54. Dans le premier cas, la cause de notre ignorance radicale serait l’écart inévitable entre le réel et son modèle (spatio-temporel ou autre). L’étendue n’est alors que la forme que nous employons pour nous représenter le réel, alors que le réel en tant que tel pourrait ne point être une chose étendue, tout comme les chimiques photosensibles et le papier sont utilisés en photographie pour représenter des visages, lesquels ne sont ni du papier, ni un chimique photosensible.

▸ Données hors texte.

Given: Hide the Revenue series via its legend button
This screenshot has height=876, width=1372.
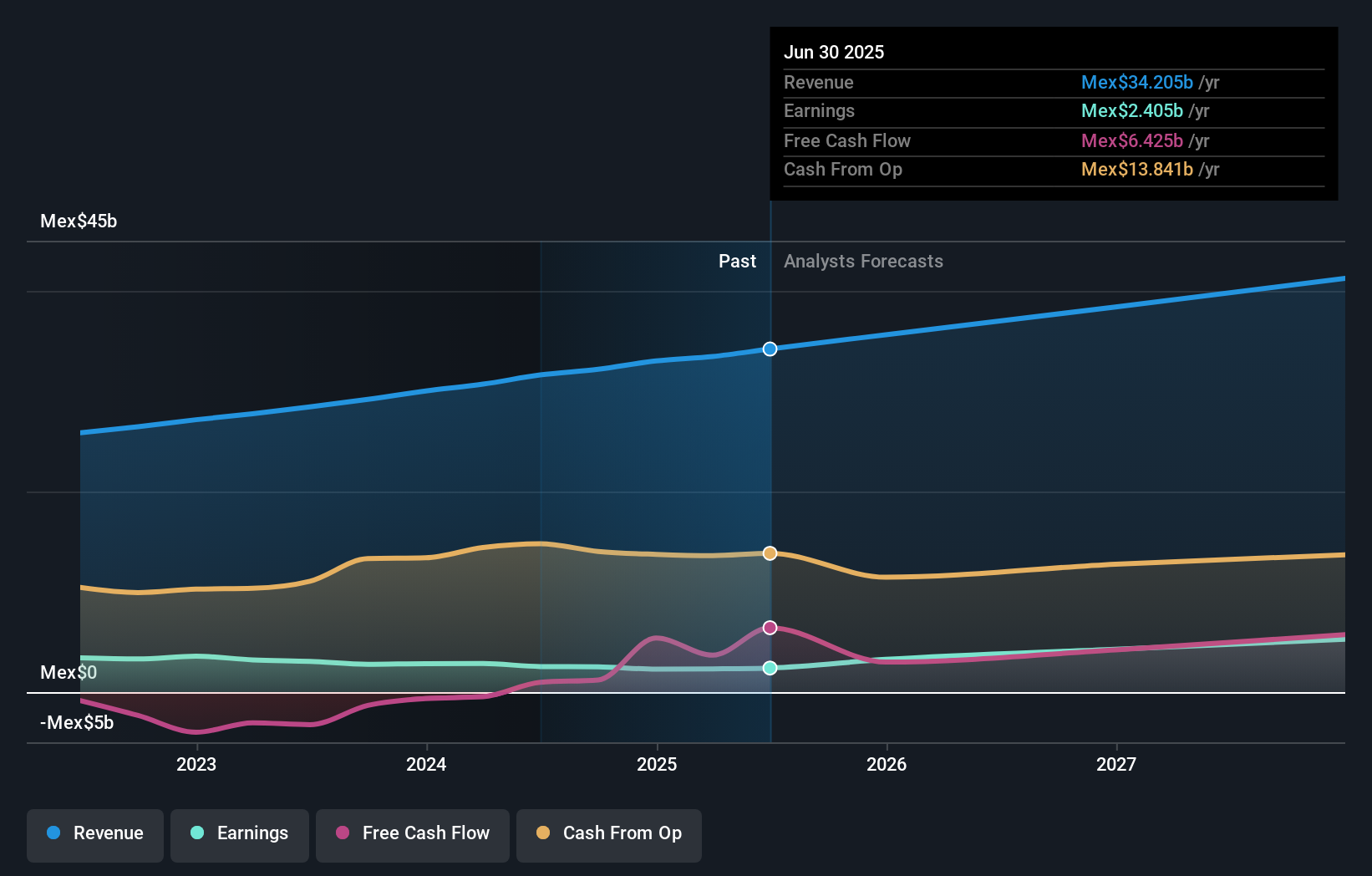Looking at the screenshot, I should pyautogui.click(x=94, y=833).
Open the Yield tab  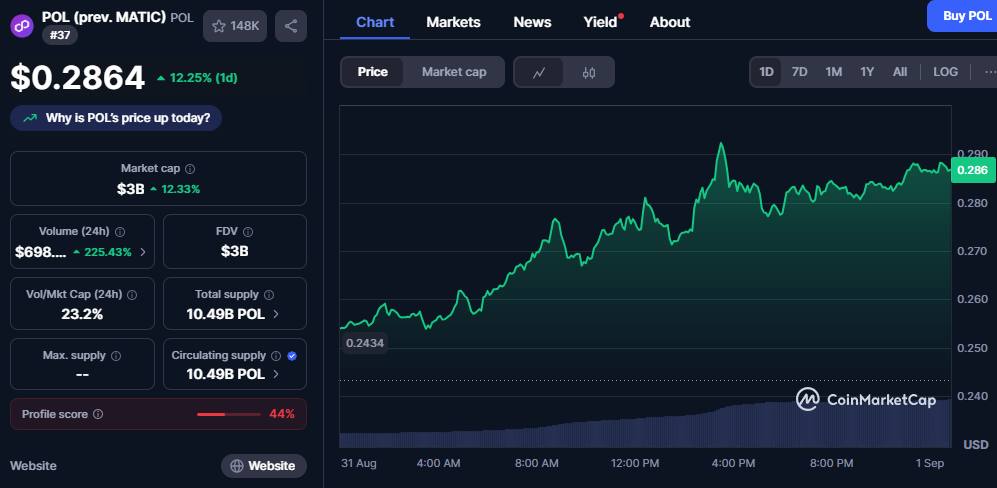click(x=601, y=22)
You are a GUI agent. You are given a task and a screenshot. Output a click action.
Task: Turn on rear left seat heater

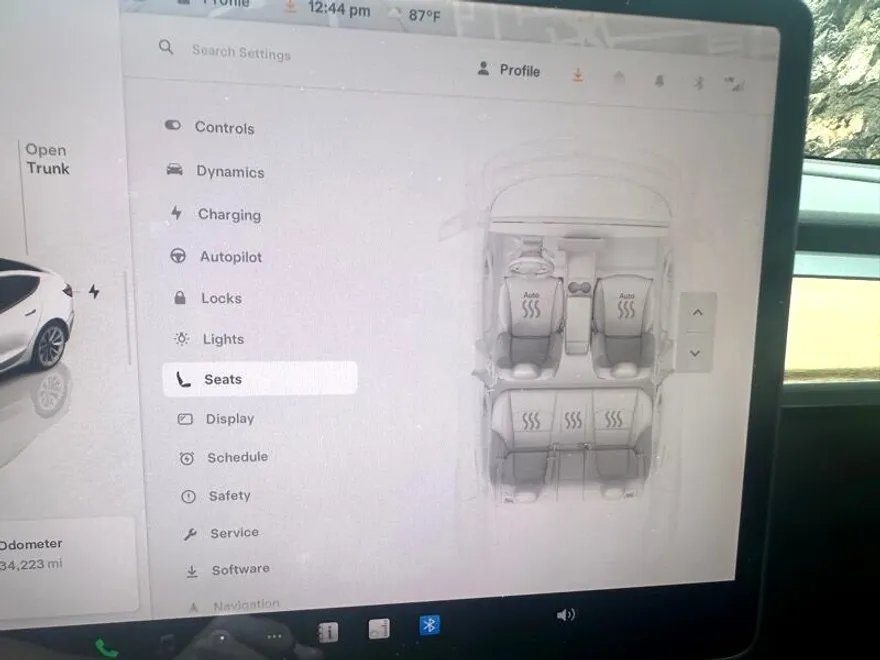(531, 422)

55. Dans le deuxième cas, la déformation du réel ne serait plus due au fait que l’étendue, n’étant qu’un mode de la représentation, traduirait le réel en un code qui, tout en étant fidèle à ce réel, ne lui ressemblerait peut-être pas le moindrement. Cette déformation serait due au contraire, dans ce deuxième cas, à l’idée que notre « code interprétatif » (l’étendue, de même que le temps) ne rejoindrait pas la totalité du réel. Nous pourrions dire, pour exemplifier cette deuxième idée, qu’il n’est pas possible de prendre une photographie d’un concerto. L’idée de McGinn correspondrait à cette deuxième manière d’expliquer notre ignorance radicale à propos de la conscience. Il semble important de reconnaître la différence entre ces deux fondements concevables de notre ignorance radicale. À noter, au demeurant, que ces deux facteurs pourraient être conjointement opérationnels, ainsi qu’il a été indiqué précédemment (supra, p. 117) : l’étendue, par exemple, si elle n’était qu’un « code », qu’une catégorie de

notre esprit offrant une manière de représenter le réel, pourrait encore ne traduire qu’une partie des propriétés du réel, les autres demeurant invisibles.

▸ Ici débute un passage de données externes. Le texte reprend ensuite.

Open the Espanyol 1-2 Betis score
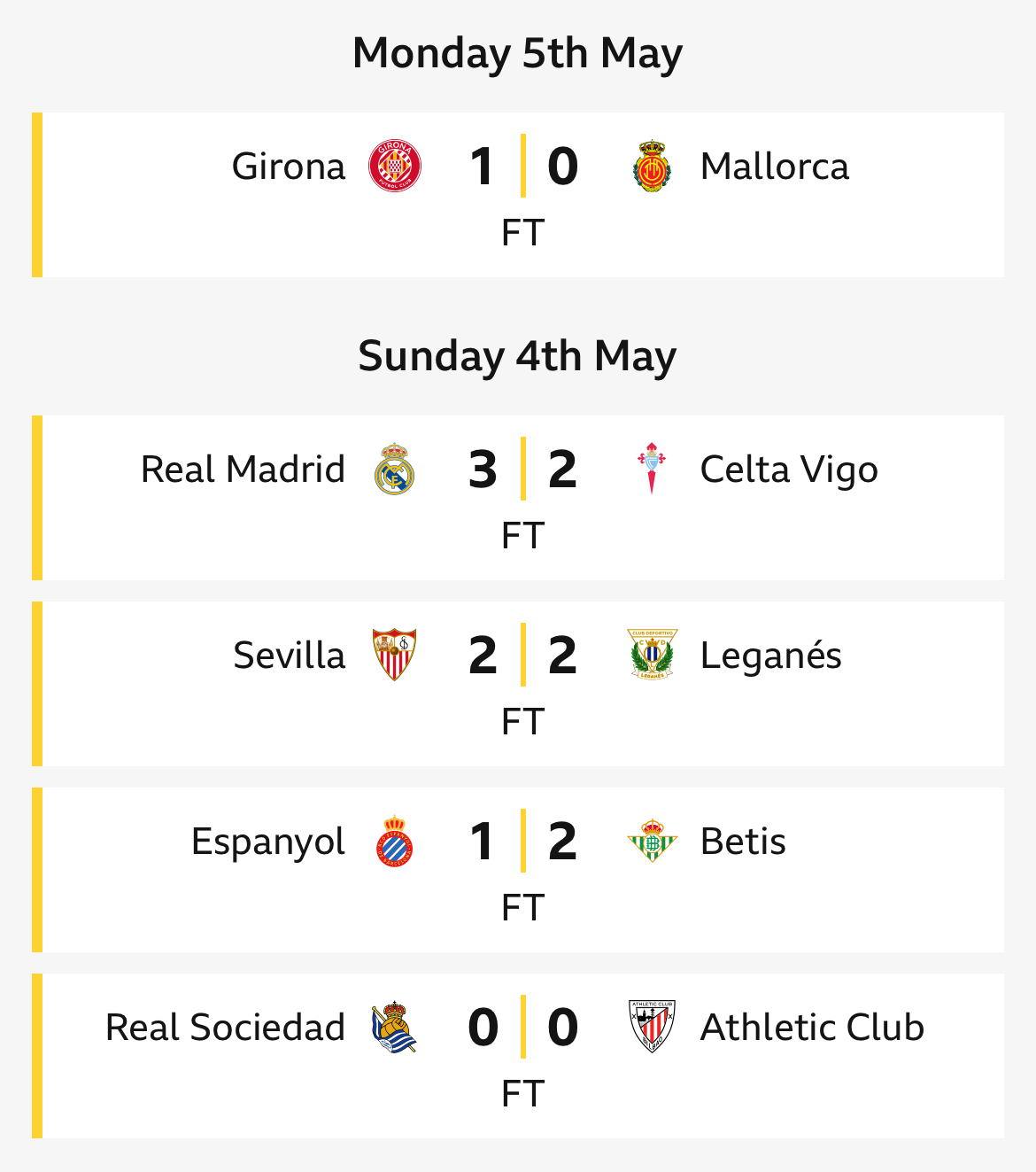1036x1172 pixels. tap(522, 841)
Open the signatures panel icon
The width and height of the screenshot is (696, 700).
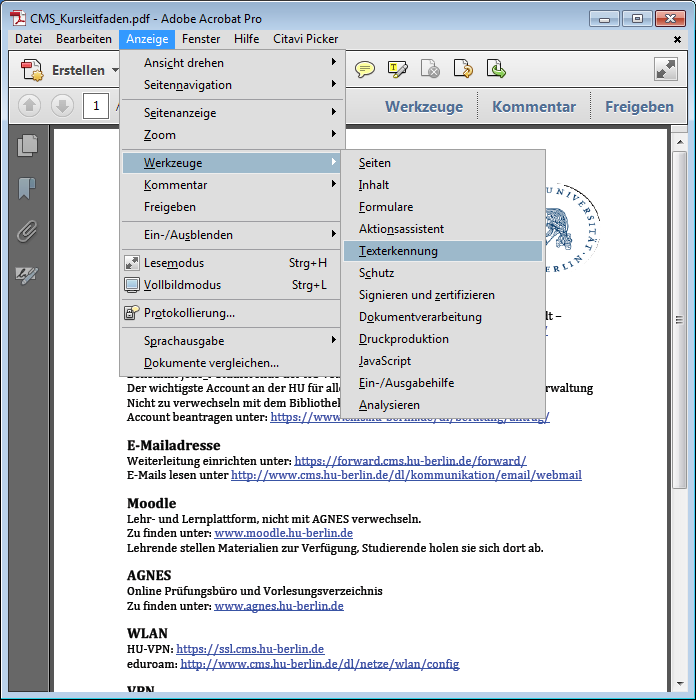tap(27, 275)
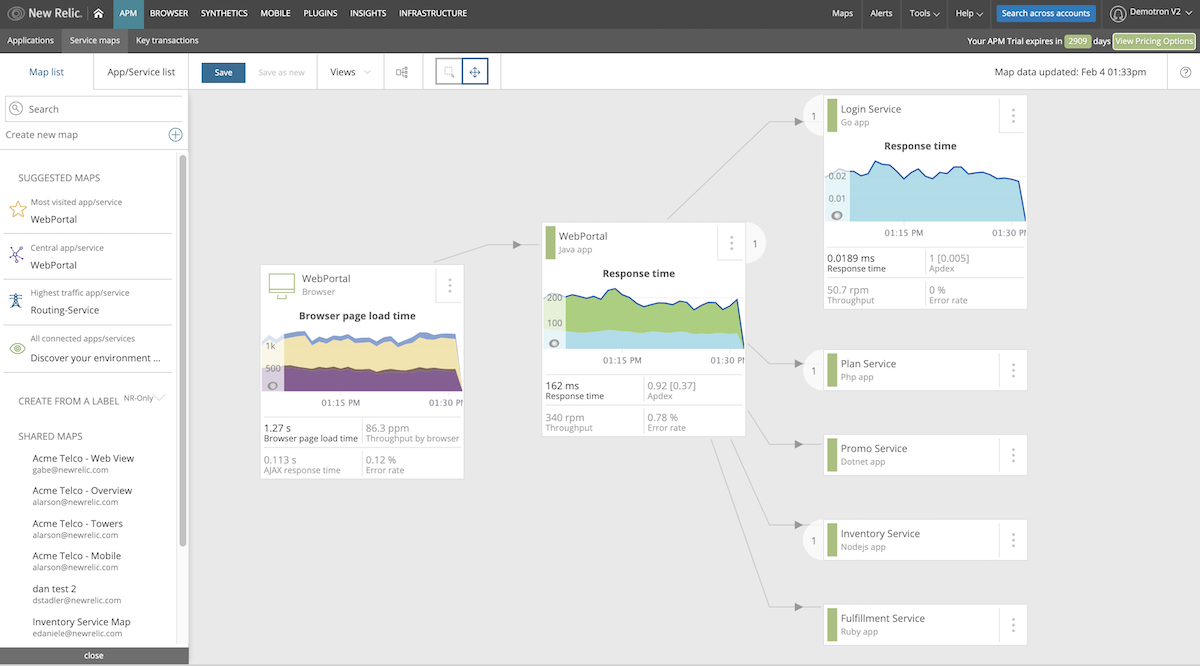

56. Pour résumer, il y aurait toujours un écart entre le modèle et le réel et, parfois, nous n’aurions tout simplement pas un modèle du réel, ce qui représenterait deux raisons formelles pour lesquelles nous ne pourrions jamais être en mesure d’expliquer le rapport psychophysique. Ce serait la deuxième de

ces raisons qui correspondrait à la raison proposée par McGinn. En optant pour cette réponse, McGinn situe l’explication du rapport psychophysique dans une propriété du monde — même s’il s’agit d’une propriété du cerveau. En expliquant, au contraire, l’écart psychophysique comme étant une propriété de tout modèle possible, l’explication de ce rapport est rapatriée en nous ; car alors on explique la dualité comme étant une propriété inhérente au regard que nous portons sur les choses.

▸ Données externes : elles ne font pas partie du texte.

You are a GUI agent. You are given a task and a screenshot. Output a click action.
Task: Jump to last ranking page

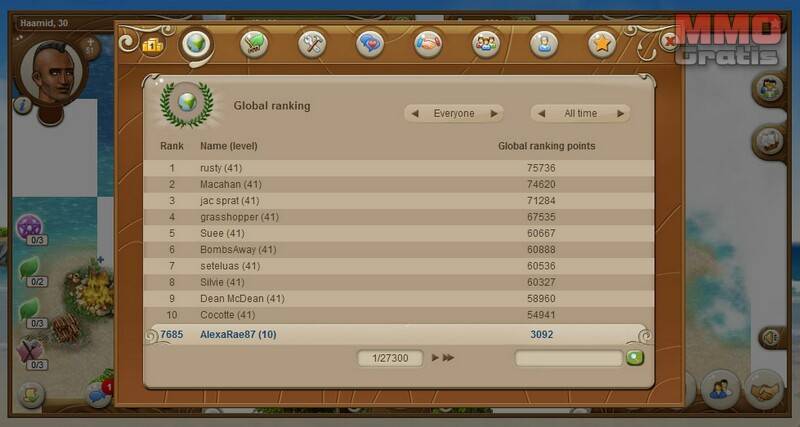(448, 357)
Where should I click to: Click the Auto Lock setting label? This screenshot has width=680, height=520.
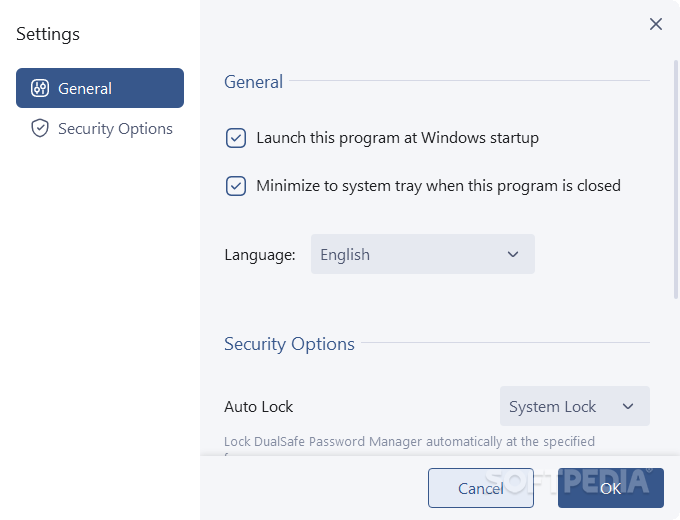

57. Or, y aurait-il des raisons pour lesquelles il serait avantageux que l’énigme que pose le rapport psychophysique résulte du fait que nous n’aurions pas un modèle adéquat du monde, et non du fait qu’une dualité insurmontable serait inhérente à tout modèle, aussi adéquat qu’il puisse être ? Nous verrons qu’on peut répondre à cette question par l’affirmative. Mais auparavant, nous allons d’abord reprendre avec McGinn la thèse du dualisme épistémique, alors qu’il croit pouvoir l’écarter une fois pour toutes comme facteur explicatif de la figure énigmatique que présente la relation psychophysique.